### WHAT THE TASK REQUIRES
Would you copy the line that includes "1568x763 pixels. How" and every line that follows it, down to the last line of the listing below, exactly as they stand?

### SUPPLIED MATERIAL
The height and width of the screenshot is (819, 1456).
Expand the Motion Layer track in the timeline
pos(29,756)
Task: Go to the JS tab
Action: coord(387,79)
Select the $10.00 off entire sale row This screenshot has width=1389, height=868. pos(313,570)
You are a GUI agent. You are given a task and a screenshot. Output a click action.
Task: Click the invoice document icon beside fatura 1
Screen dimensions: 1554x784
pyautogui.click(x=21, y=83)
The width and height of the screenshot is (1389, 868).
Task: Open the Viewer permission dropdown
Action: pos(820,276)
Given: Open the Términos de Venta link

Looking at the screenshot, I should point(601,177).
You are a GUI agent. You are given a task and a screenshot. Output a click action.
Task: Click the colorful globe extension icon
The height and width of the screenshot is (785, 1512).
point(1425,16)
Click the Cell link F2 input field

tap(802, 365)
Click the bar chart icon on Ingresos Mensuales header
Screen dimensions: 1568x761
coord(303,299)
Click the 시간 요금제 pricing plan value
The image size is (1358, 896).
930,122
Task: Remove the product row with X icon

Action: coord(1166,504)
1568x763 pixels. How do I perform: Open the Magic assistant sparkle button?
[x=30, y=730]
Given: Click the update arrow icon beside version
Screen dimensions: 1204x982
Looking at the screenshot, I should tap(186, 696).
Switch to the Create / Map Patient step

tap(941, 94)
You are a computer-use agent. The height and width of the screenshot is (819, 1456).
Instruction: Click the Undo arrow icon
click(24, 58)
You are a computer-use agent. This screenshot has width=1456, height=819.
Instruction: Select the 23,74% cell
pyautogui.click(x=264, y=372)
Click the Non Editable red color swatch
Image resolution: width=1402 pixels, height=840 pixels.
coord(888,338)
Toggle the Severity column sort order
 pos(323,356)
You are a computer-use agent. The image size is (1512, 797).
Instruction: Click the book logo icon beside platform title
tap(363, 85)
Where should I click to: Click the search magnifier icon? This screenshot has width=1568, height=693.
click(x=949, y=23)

### YOUR RESPONSE
1568x763 pixels. How do I perform: Open the Magic assistant sparkle button?
[x=30, y=730]
Given: Click the update arrow icon beside version
Screen dimensions: 1204x982
Looking at the screenshot, I should tap(186, 696).
Switch to the Create / Map Patient step

tap(941, 94)
You are a computer-use agent. The height and width of the screenshot is (819, 1456).
Instruction: Click the Undo arrow icon
click(24, 58)
You are a computer-use agent. This screenshot has width=1456, height=819.
Instruction: Select the 23,74% cell
pyautogui.click(x=264, y=372)
Click the Non Editable red color swatch
Image resolution: width=1402 pixels, height=840 pixels.
coord(888,338)
Toggle the Severity column sort order
 pos(323,356)
You are a computer-use agent. The image size is (1512, 797).
Instruction: Click the book logo icon beside platform title
tap(363, 85)
Where should I click to: Click the search magnifier icon? This screenshot has width=1568, height=693.
click(x=949, y=23)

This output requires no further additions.